■ WORK REQUEST 1 ■
Please transcribe the part of the excerpt that begins at the words "Topic: Labor Mobility" and stops after "Global Development (CGD).".
■ WORK REQUEST 2 ■
Answer these questions from the excerpt:
(a) At which college was "Is Migration Good for Development? How Could You Even Ask?" presented?
(b) Which two centers jointly sponsored the conference "Beyond the Fence"?
(c) Who led the Growth Commission?

■ EXCERPT ■
Book Review of Ed Luce's In Spite of the Gods. This review is slated to appear as a review article in the Journal of Economic Literature.

 

Topic: Labor Mobility

 

Immigration is a Development Tool. (May 26th 2009). Presenstation at the conference "Beyond the Fence" jointly sponsored by Center for International Development (CID) and the Center for Global Development (CGD).

Also, see the YouTube teaser for a documentary "The Borders Question".

Is Migration Good for Development? How Could You Even Ask? (April 30th). This is a presentation given at Wellesley College.

The Cliff at the Border (February 2009). This paper was written based on a presentation for a conference about "Globalization and Equity" sponsored as part of the Growth Commission led by Michael Spence. The paper focuses the equity and justice issues around the constraints on labor mobility, in particular the question of why some many other aspects of globalization whose total human well-being consequences are trivial compared to labor mobility get so much more attention.

■ GIVEN INFORMATION ■
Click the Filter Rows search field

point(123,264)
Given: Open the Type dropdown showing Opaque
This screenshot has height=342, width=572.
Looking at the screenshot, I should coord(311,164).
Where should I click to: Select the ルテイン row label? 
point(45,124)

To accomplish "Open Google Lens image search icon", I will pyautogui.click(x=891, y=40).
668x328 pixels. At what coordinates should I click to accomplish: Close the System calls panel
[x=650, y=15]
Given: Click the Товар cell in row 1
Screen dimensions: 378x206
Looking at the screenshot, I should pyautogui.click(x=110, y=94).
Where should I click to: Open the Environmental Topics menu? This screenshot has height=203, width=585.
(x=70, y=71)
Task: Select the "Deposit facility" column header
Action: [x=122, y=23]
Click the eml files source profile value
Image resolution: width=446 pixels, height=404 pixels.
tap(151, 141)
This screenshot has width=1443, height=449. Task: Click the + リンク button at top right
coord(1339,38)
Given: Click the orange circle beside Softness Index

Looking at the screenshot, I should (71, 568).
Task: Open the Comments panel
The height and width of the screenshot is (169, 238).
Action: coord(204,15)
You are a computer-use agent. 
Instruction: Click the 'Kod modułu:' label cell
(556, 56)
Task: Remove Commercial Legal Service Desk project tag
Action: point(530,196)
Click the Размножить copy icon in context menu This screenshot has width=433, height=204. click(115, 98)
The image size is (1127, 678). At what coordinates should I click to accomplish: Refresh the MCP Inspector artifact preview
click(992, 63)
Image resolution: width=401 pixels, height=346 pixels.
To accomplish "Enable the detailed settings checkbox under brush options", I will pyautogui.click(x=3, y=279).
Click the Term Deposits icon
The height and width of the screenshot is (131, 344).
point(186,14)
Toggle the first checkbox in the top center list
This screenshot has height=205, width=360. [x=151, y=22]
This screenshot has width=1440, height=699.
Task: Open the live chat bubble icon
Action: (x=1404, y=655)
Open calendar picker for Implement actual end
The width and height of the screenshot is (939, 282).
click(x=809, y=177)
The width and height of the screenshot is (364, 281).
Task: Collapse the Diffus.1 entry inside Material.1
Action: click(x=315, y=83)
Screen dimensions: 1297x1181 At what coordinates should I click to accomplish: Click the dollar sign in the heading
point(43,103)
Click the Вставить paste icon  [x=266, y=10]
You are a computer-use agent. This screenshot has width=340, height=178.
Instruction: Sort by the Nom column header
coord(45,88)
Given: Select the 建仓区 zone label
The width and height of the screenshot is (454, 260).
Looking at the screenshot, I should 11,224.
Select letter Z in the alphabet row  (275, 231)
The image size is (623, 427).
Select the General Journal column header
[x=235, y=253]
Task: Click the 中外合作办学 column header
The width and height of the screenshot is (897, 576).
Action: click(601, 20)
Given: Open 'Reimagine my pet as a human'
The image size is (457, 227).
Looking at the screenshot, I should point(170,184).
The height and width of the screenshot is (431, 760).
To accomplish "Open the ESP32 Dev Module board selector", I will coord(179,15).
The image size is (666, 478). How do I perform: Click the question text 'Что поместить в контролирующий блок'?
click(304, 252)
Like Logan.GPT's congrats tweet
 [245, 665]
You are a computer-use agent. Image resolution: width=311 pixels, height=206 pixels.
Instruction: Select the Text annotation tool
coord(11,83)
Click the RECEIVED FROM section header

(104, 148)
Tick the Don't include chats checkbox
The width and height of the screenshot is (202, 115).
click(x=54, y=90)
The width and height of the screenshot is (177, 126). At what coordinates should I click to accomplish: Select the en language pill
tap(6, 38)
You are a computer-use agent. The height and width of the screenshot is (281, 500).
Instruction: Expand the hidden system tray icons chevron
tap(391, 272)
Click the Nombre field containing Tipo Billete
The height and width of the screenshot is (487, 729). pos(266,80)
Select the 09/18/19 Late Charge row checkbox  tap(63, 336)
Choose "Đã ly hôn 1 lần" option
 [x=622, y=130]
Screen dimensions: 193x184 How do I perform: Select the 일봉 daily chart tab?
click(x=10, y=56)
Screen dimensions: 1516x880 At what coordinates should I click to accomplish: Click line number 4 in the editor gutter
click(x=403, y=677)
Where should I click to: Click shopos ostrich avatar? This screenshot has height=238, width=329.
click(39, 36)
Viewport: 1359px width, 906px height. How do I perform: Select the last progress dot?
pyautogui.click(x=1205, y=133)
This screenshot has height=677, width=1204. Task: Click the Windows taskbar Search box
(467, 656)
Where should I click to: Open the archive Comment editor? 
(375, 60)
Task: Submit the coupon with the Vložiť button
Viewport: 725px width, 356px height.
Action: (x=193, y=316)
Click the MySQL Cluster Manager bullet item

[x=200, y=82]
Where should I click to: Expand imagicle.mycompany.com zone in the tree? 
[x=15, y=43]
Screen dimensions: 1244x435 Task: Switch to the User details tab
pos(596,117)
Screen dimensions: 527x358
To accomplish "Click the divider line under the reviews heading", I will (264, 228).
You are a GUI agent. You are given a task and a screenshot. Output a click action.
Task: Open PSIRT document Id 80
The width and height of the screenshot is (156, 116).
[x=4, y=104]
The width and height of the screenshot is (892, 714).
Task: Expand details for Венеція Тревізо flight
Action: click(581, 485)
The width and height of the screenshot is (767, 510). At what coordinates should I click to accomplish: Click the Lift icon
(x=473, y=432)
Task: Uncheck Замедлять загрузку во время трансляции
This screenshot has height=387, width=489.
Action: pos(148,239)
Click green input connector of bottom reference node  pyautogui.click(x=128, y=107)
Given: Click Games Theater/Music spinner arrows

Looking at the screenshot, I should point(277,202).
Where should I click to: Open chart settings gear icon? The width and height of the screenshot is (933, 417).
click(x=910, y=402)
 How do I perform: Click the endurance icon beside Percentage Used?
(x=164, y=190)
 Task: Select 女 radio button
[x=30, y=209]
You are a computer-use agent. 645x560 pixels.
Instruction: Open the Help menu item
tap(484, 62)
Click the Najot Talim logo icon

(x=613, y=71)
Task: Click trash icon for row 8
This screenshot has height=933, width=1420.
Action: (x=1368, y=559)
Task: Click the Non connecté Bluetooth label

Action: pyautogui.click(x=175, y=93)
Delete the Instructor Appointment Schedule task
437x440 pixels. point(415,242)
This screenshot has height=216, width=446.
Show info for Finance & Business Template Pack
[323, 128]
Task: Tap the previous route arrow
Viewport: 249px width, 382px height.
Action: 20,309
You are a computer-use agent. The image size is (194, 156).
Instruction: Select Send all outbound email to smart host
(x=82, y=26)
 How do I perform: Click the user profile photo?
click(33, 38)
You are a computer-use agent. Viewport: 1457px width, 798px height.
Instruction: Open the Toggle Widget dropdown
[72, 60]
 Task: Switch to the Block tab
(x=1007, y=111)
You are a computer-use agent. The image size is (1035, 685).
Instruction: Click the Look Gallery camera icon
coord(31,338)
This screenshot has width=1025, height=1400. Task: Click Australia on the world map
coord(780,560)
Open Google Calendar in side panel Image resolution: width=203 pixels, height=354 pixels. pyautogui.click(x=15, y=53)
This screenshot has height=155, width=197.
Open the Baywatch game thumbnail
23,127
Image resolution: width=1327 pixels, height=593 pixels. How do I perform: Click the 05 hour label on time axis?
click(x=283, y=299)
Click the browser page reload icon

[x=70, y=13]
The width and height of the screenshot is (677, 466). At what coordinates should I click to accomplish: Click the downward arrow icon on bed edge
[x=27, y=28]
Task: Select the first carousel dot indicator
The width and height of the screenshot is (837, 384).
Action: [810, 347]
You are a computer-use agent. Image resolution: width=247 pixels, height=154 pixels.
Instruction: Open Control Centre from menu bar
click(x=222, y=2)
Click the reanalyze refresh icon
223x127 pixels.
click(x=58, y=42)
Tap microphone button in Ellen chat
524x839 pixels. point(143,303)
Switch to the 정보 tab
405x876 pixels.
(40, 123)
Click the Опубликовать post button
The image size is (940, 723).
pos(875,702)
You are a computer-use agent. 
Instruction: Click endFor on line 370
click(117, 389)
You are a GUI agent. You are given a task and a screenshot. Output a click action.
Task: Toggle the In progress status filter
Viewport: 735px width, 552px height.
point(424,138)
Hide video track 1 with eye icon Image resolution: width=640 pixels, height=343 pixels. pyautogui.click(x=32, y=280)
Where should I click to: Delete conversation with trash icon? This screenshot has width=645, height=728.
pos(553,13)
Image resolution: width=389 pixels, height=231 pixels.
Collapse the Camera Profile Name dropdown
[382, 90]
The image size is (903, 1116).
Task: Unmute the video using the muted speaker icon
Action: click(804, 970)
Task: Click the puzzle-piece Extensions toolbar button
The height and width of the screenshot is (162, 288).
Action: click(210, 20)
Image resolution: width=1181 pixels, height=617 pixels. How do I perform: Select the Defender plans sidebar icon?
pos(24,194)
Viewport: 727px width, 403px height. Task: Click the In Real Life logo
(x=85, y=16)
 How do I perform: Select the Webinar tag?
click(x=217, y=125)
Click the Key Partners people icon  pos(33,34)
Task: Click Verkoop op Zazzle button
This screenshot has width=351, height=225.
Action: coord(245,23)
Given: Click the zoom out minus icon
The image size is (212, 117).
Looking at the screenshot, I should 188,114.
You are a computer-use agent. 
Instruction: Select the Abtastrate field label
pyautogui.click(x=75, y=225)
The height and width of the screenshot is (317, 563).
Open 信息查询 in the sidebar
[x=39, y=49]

■ TASK RESULT 1 ■
Topic: Labor Mobility

 

Immigration is a Development Tool. (May 26th 2009). Presenstation at the conference "Beyond the Fence" jointly sponsored by Center for International Development (CID) and the Center for Global Development (CGD).

■ TASK RESULT 2 ■
(a) Wellesley College
(b) The Center for International Development (CID) and the Center for Global Development (CGD)
(c) Michael Spence